The message is, do not underestimate the ability of the oil industry to adapt: there can be cost cuts, restructuring and consolidation and that would take time, the sources said.
“These two years, 2015-16, are still a discovery, everybody is talking about the economics of tight oil but nobody is talking with certainty… you have to wait and see,” said a source from a Gulf OPEC producer.
At its last meeting in November, OPEC kingpin Saudi Arabia persuaded fellow members to keep production unchanged, accelerating the sharp oil price drop to a low around $45.
Oil Minister Ali al-Naimi has made it clear Riyadh will not cut output to prop up oil markets at the cost of market share.

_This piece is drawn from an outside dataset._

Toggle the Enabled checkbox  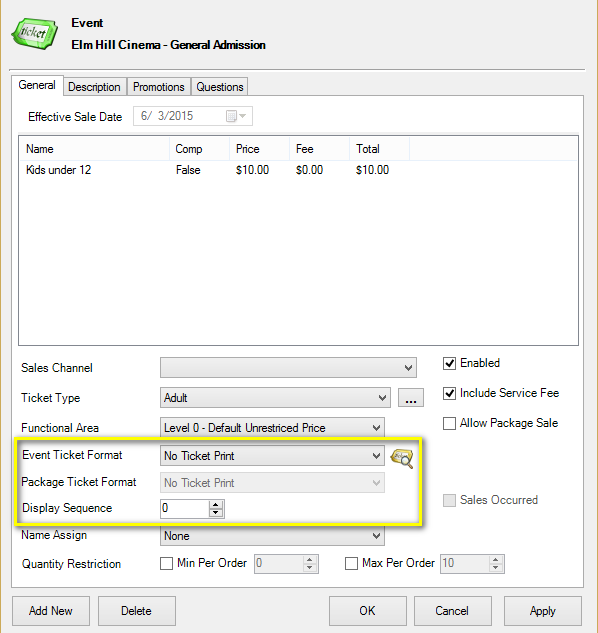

OPEC will have no choice but to hold its course, Kuwait’s oil minister said on Thursday, reiterating the view from the Gulf Arab state that the group is likely to keep things as they are in June.
The number of drilling rigs in the United States has fallen steeply in recent months and production growth slowed, although many U.S. producers argue that lower prices will bring efficiency gains and output will not fall so steeply.
The Gulf OPEC side believes the wait may stretch into 2016, but analysts say low prices are a potent force.
“Lower prices work. They undermine supply growth and spur demand. Yes, year-on-year there is still a lot of growth in U.S. oil output but month-on-month it has stopped,” said Gary Ross, executive chairman and founder of New York oil consultancy PIRA.
“You have got to give it time and I believe the Saudis will be prepared to wait until the price magic works. And it will work.”